**Document text**
Then the masonry work. I ended up laying over 900 concrete blocks in this project! Plus, mixed over 950 60 lb sacks of concrete in that mixer you see. That’s not counting another 7 yards I got delivered for the shell of the pond that needed to be poured in one step – no seams! SO… I started “eating the elephant” one block at a time!






And finally got to the point where I needed to start some planting to get growth going ASAP. So I back filled and added compost and amendments to get the citrus hedge started. I also started bringing in topsoil and amendments for the grass area. In the middle I scooped out a big area for a planter deep enough to give a great growing depth for a nice shade tree and some bushes for cover.




I had to run water for the landscaping and eventually the pond fill line, as well as electrical. Of course, the electric panel was on the total opposite side of the house! I put in some extra breakers in the panel, and then ran some 12/3 wire through the attic to the opposite side of the house, then underground wire in conduit the rest of the way. This would accommodate 2 separate 20 amp circuits. Of course both GFCI.




I could now level off the grass area. Form and pour the mow strip for the planter area.




And get the sod down so it could start to establish. I could only put in a little over ½ of the grass area as I needed to leave access to the yard for the pond construction. This would at least give me enough to give the tortoises enough area to be able to get them moved and out of the old place.




While the grass was growing, I could now get the tortoise house far enough along to move the tortoises. Since this was now June, the weather wasn’t as much of a concern as it would have been in winter. I originally planned on building it to look like natural stone with two cave entrances. So I made a flat top I could then plaster and shape. At this point we have things established enough to bring the tortoises up. I set up a temporary barrier using wrought Iron fencing I had built for the Oakdale area to allow access, and give them a good part of their new yard.






Then Brenda decided, after seeing this stage, she wanted the tortoise house to match our house. So I took off the flat roof and build a hip roof with pitch to match ours. The opening on the right has a top section that swings open for access. The roof section directly above will be hinged to open up.




I put 1 ½” insulation board on the ceiling to make it hold heat better. Hung two flood lights inside and added the heater. Add some stucco, shingles, and paint the eves, and the house was fully functional. And matched our house!

**Required tasks**
a) According to the tortoise yard write-up above, how many concrete blocks were laid in the project?
b) Please say whether each statement agrees with the tortoise yard write-up above, and quote the deciding words for each: (i) The 7 yards of delivered concrete were for the pond shell. (ii) Sod was laid over the whole grass area at once. (iii) The new wiring supplies two separate 15 amp circuits.

**Data shown**
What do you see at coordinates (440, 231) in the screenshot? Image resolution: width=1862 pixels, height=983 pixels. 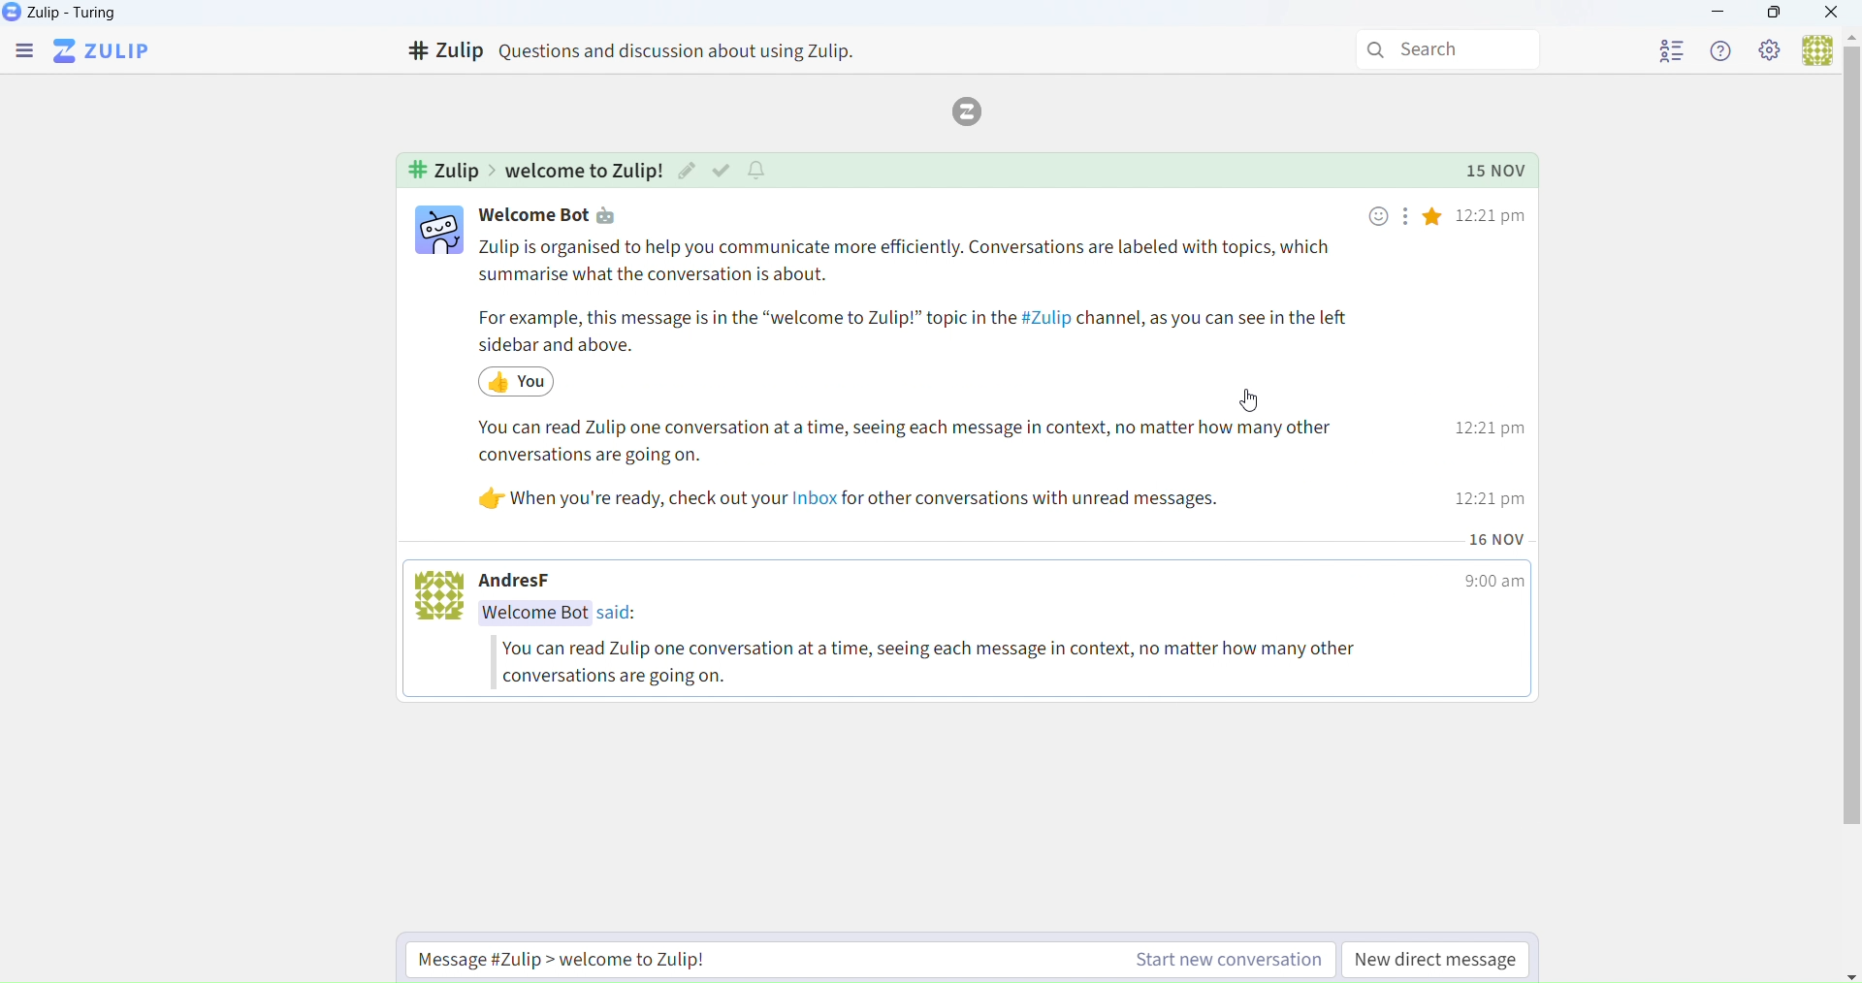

**Solved problems**
a) Over 900.

b)
(i) Yes: "another 7 yards I got delivered for the shell of the pond that needed to be poured in one step"
(ii) No: "I could only put in a little over ½ of the grass area"
(iii) No: "This would accommodate 2 separate 20 amp circuits."